Ce nouveau livre prend donc place sous les couleurs blanche, rouge et noire, de la collection « Entailles » qui, sous une présentation inspirée, semble vouée à héberger les écrits noirs ou horrifiques de plumes connues pour leur science-fiction : Jack Vance (Méchant garçon) ; Joël Houssin (Mongol)… Sur la quatrième de couverture de ce nouveau Sturgeon, qui compte deux textes : « Un peu de ton sang » (« Some of your blood », 1961) et « Je répare tout » (« Bright segment », 1955) on peut lire : « [« Un peu de ton sang »] … publié pour la première fois en France, accompagné de la nouvelle inédite « Je répare tout »… » Alors que ni l'un ni l'autre ne sont inédits par chez nous.

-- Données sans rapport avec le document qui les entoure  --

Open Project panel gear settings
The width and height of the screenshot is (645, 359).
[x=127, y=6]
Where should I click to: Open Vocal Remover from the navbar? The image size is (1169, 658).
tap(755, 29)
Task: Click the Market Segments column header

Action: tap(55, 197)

Si le premier semble n'avoir connu qu'une seule édition en 1965, dans Histoires à faire peur (Robert Laffont), l'autre est l'une des nouvelles les plus connues de Sturgeon, sous le titre « Parcelle Brillante », dans une traduction due à Alain Dorémieux que l'on peut lire dans l'anthologie Territoires de l'inquiétude (Casterman), Le Livre d'Or de Sturgeon (Pocket) et surtout dans le volume chez Omnibus de 2005, faisant ainsi justement partie des quelques textes disponibles de l'auteur ! Par contre, il s'agit bien d'une nouvelle traduction due à Véronique Dumont. Fallait-il vraiment republier cette nouvelle ? Et la retraduire ? Outre qu'il reste de vrais inédits (et beaucoup !), gageons que d'autres textes auraient davantage mérité un dépoussiérage qu'un de ceux traduits par Dorémieux. Certes, « Je répare tout » est un complément parfaitement approprié à « Un peu de ton sang »…

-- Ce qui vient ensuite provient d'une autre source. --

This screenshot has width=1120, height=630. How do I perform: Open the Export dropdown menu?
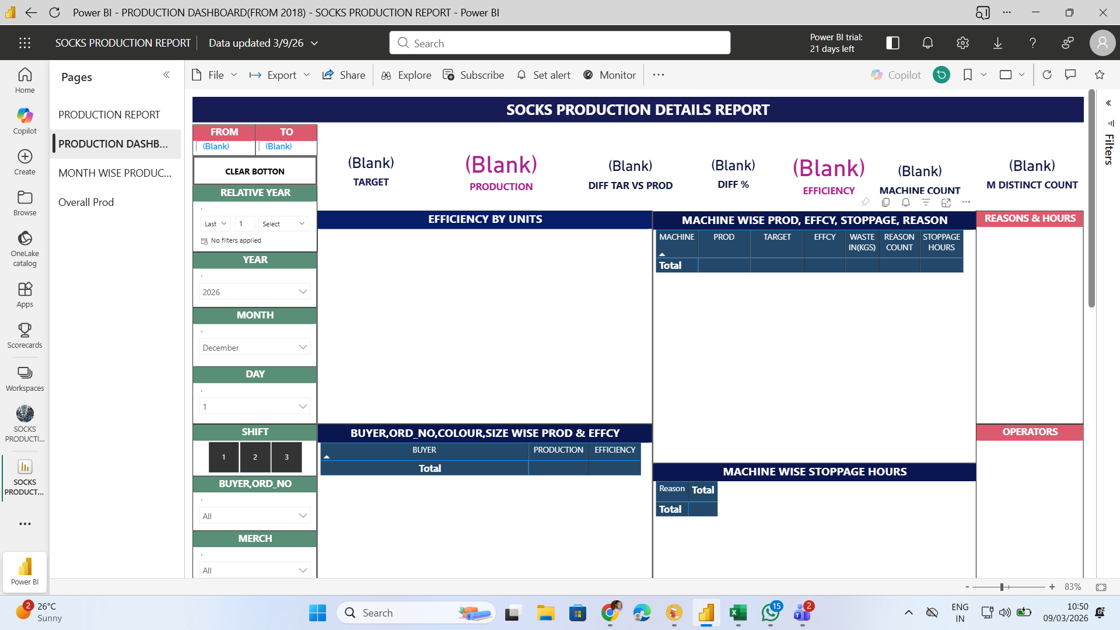[x=279, y=75]
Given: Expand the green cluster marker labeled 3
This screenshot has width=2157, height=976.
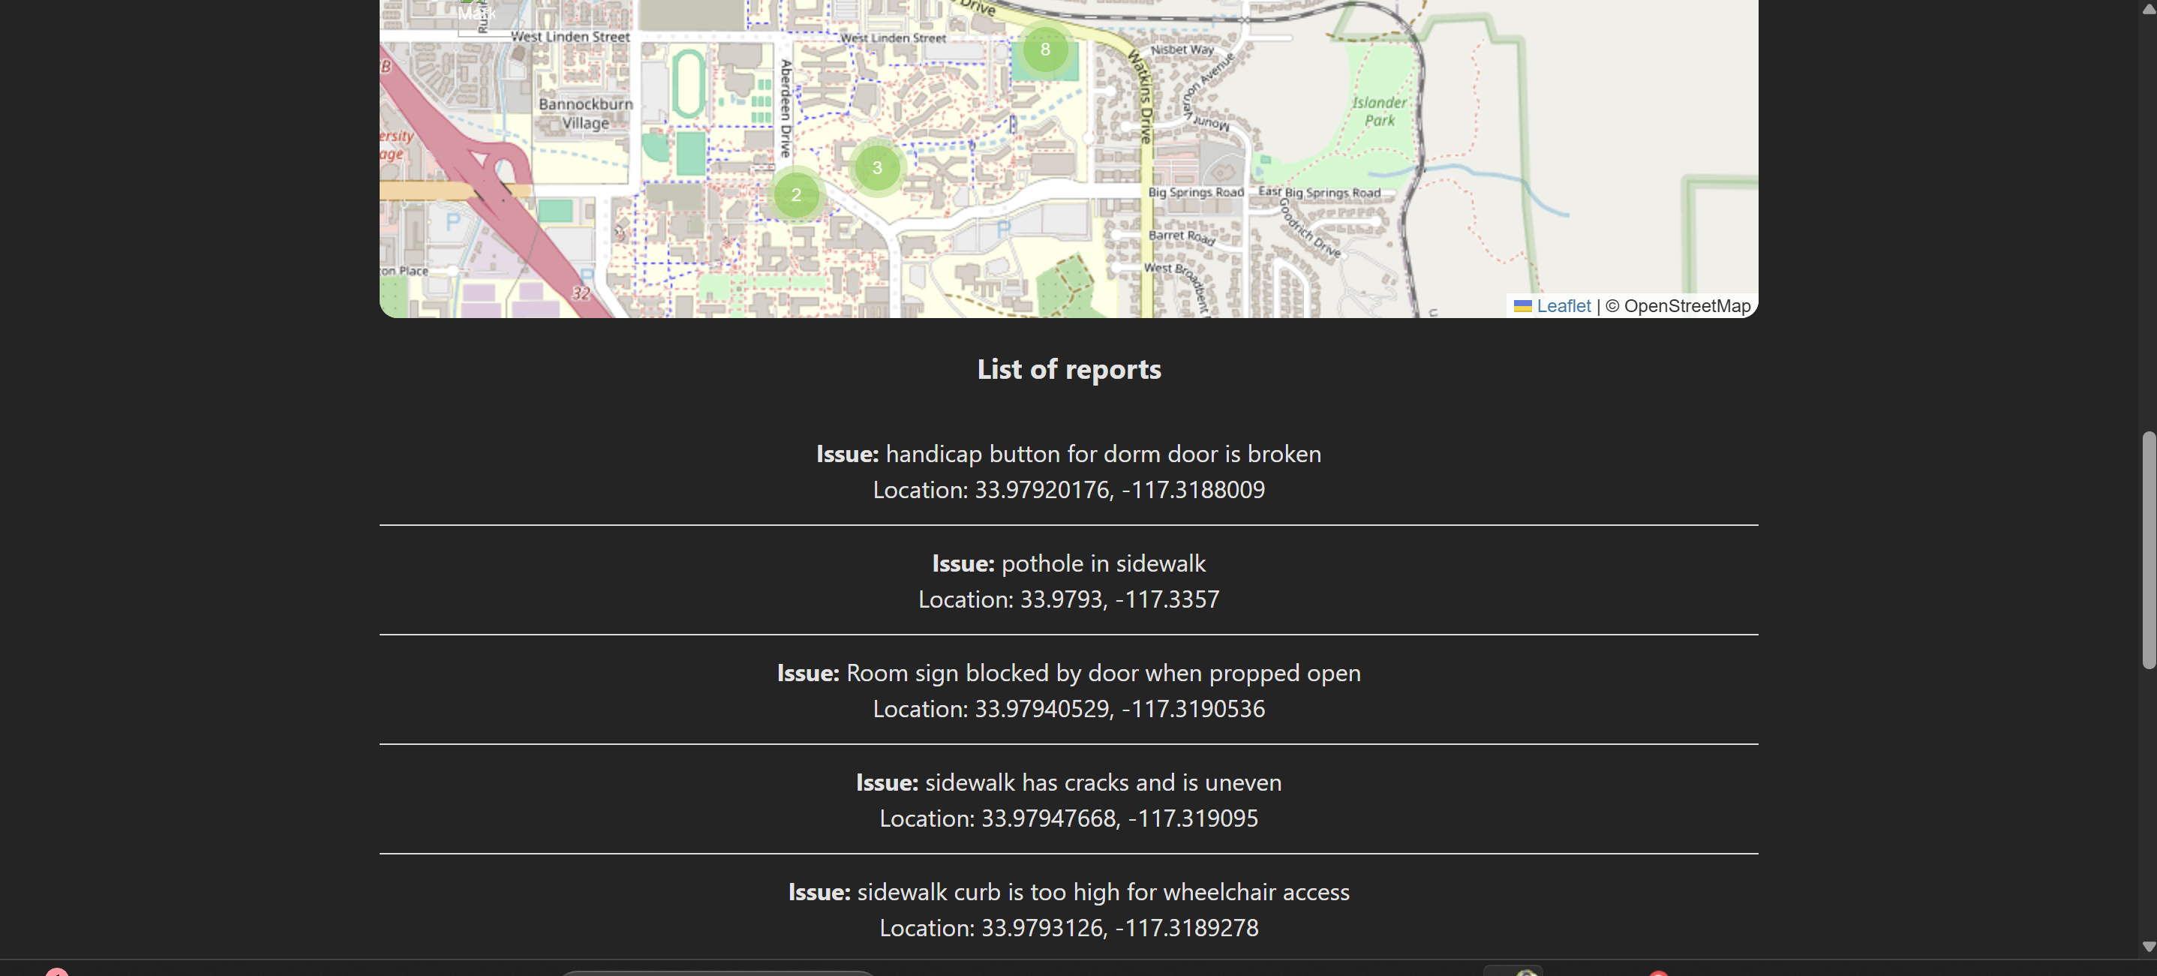Looking at the screenshot, I should tap(877, 167).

« Je répare tout » est l'histoire typiquement sturgeonienne du pauvre type difforme qui se tait mais a de l'or dans les mains et dont personne n'a, ne veut avoir besoin. Jusqu'au jour où il ramasse dans la rue une nana blessée à coup de rasoir, mourante, l'artère fémorale sectionnée. Il ne me semble pas crédible que l'on puisse survivre aussi longtemps que dans la nouvelle avec pareille blessure. Mais peu importe. Là n'est pas le problème. Quelqu'un a enfin besoin de lui…
« Un peu de ton sang » est plus remarquable. Il s'agit d'une novella épistolaire entre deux psychiatres cliniciens de l'Armée des Etats-Unis au sujet du cas nommé George Smith. Une enfance pauvre entre un ivrogne de père qui cogne sur sa femme, à défaut sur son môme, et une mère percluse de rhumatismes qui semble somatiser tous les malheurs du monde dont elle a été de toute façon largement pourvue. Et le gamin se réfugie dans les bois environnants, dans la chasse au petit gibier… Le Dr Al Williams voudrait que l'Armée se débarrasse du cas sans plus tarder tandis que le Dr Philip Outerbridge a l'intuition que le cas est plus difficile qu'il n'y paraît. Il recourt à diverses techniques que Sturgeon expose pour cerner la personnalité perturbée de son patient. Il lui fait tout d'abord rédiger une biographie puis passer des tests dont un Rorschach d'anthologie. Dans ces passages du roman qui s'apparentent à la littérature psychanalytique, aux études de cas freudiennes ou au Fragment d'une analyse de D. W. Winnicott, quoique Sturgeon aille à l'essentiel, on voit petit à petit poindre l'horreur. Par sa facture, ce court roman semble devoir se démarquer de l'empathie à laquelle l'auteur nous a habitué mais il n'en est rien. Au bout du compte, Sturgeon nous fait ressentir pour cet effrayant meurtrier non pas de la pitié, mais de la sympathie. On en vient à lui souhaiter du bien à lui et à la pauvre Anna, car c'est l'un près de l'autre que ces deux êtres ont trouvé le peu de bonheur que la vie leur a accordé. Depuis 1961, les assassins psychotiques de fiction se sont surpassés dans l'horreur. C'est à qui tuera le plus, le mieux… c'est la surenchère jusqu'à la nausée. Un vaste concours à qui sera le moins humain. À qui emportera la palme du dégoût… Sturgeon est à l'opposé de tout ça. George Smith n'est nullement une incarnation du mal mais celle du malheur. Il y a lieu de croire que la fatalité n'en a pas fini avec eux et qu'Anna ne le reverra pas de sitôt…
Ce court roman a été désigné en 1995 comme l'un des plus grands classiques du genre par l'association des écrivains d'horreur américains. Il est suivi d'une postface de l'un d'eux, Steve Rasnic Tem, qui souligne combien ce texte l'a marqué. Voilà une très bonne pioche — qui plus est, à un prix fort attrayant.